Instructions for the task: In the listing below, find the line containing "The width and height of the screenshot is (1255, 950)." and the line containing "You are a computer-use agent. Image". Repeat exactly those two lines and every line between them, nothing more.

Data to use:
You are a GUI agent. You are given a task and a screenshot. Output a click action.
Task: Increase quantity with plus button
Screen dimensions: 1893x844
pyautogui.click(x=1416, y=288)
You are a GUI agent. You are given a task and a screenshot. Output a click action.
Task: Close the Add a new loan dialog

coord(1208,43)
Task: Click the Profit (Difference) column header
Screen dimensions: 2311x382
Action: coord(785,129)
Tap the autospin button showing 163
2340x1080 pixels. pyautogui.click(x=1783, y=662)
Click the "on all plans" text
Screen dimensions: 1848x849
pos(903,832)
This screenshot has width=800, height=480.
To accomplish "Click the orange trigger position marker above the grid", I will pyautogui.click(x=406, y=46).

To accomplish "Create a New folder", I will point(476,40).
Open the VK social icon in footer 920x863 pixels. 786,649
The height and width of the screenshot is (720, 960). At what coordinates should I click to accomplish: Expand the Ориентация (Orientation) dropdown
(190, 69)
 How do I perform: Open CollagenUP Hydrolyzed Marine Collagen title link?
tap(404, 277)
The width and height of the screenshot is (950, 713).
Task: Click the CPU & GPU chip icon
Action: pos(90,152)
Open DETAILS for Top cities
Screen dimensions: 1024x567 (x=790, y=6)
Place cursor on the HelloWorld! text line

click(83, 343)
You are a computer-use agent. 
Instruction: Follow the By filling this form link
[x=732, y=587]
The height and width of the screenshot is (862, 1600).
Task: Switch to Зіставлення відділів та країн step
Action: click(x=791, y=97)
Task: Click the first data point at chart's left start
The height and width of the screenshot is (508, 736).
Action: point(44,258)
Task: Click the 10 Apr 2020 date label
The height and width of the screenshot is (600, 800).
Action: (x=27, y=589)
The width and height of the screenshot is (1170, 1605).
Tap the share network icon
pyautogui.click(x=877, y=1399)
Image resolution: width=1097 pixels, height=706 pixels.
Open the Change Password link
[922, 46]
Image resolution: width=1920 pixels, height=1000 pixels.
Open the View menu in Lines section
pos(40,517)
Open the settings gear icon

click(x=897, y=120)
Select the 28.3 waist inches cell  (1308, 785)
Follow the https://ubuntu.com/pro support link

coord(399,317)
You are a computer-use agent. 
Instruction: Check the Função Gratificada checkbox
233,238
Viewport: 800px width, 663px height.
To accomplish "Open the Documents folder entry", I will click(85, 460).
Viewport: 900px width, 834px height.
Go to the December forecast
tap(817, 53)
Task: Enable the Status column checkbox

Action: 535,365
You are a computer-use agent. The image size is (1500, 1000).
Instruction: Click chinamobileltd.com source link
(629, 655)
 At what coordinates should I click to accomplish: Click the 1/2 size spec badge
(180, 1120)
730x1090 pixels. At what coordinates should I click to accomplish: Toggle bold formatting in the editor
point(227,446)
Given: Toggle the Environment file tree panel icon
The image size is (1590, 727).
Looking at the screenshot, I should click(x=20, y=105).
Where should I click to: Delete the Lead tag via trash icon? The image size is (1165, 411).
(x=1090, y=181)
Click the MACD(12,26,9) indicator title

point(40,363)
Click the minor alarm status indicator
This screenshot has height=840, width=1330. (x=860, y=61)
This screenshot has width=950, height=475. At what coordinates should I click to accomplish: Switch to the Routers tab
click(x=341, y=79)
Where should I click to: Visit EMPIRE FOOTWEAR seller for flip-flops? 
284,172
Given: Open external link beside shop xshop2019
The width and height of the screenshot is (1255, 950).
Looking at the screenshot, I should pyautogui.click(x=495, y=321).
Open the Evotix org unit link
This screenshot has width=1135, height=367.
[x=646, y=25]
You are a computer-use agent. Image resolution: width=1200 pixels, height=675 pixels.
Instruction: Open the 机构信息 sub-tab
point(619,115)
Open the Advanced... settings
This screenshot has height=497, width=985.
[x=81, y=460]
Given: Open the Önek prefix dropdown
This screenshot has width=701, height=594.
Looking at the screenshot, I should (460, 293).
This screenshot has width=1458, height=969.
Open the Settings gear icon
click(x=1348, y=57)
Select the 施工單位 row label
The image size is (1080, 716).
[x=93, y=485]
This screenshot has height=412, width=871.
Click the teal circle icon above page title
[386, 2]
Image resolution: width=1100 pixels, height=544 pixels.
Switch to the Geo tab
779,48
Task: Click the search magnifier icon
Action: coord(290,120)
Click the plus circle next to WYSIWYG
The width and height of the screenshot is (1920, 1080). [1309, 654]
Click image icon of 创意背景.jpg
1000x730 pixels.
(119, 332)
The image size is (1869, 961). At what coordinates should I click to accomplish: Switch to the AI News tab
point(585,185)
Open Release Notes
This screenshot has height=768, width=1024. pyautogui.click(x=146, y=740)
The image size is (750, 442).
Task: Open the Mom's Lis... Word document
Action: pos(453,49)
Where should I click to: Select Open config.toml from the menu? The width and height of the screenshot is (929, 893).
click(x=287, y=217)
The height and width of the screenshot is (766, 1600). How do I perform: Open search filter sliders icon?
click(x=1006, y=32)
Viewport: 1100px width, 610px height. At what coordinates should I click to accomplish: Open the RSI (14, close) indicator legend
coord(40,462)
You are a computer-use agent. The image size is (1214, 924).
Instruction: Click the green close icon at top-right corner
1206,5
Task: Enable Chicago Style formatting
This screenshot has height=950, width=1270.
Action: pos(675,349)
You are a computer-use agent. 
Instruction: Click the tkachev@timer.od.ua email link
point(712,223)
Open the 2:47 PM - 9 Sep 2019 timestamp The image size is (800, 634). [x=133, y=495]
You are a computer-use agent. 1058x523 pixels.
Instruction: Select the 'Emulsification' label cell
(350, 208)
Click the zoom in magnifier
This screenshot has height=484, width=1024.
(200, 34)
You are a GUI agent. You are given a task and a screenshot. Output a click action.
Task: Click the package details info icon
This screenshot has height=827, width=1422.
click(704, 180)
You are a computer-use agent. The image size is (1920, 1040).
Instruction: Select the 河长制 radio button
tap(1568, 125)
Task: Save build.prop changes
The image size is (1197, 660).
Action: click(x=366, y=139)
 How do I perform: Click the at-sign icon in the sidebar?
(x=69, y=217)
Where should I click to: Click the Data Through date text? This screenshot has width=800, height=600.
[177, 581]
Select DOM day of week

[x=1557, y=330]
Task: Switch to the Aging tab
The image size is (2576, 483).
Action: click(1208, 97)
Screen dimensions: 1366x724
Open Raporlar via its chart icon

Written reply:
The width and height of the screenshot is (1255, 950).
Looking at the screenshot, I should pyautogui.click(x=495, y=321).
Open the Evotix org unit link
This screenshot has width=1135, height=367.
[x=646, y=25]
You are a computer-use agent. Image resolution: width=1200 pixels, height=675 pixels.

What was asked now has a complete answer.